Celebrar e presentear
“Eu acredito muito que a fotografia vai muito além dessa experiência de imagem, de autoestima, ela precisa estar presente em uma ação social. Ela pode realmente transformar, ao menos, um pouco, uma realidade”, reflete Ana Cláudia Ferreira. Ela explicou que a equipe destinou uma bolsa para as participantes, que receberam cachê, transporte e o que era necessário para que elas tivessem condições de viver a experiência.
“Apresentei o projeto para elas, fizemos uma entrevista individua,. E, aí, eu fui conhecendo essas mulheres e, mesmo que de uma forma rápida, fui criando um vínculo para trabalharmos as imagens”, narra.
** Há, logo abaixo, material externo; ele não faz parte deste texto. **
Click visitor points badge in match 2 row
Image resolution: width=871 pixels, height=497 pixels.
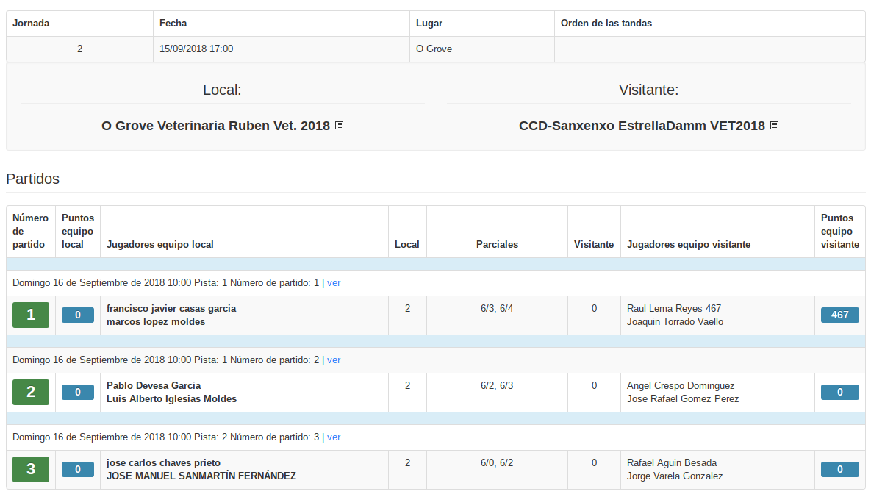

Algumas perguntas como: ‘com o que você sonha?’, ‘que história da infância você lembra?’ foram feitas. A equipe teve a preocupação de não direcionar nenhuma questão relacionada à violência que elas vivenciaram.
“Desde o início, queríamos dar um presente. Que elas se sentissem bonitas, felizes, e esse trabalho trouxesse alegrias, para que elas se conectassem com coisas boas. A história da violência não define essas mulheres e elas têm o direito de seguir. A ideia é festejar essa existência”, compartilha a fotógrafa.
Depois do processo de produção das fotos, que ocorreu dentro da Casa da Mulher, por ser um ambiente familiar para as participantes, onde elas se sentem acolhidas, elas tiveram acesso às fotos impressas e puderam realizar intervenções, como colagens e a própria escrita, trabalho conduzido pela arte educadora Gabriela Alves.
“Embora eu esteja assinando a exposição, é um trabalho coletivo. É um espaço de mediação que tem muito a participação dessas mulheres. A condução das imagens, ocorreu com total participação delas, como elas queriam ser vistas. A exposição é a materialização desse trabalho. Fizemos um álbum para cada uma, então, uma exposição que eu estou chamando de horizontal.”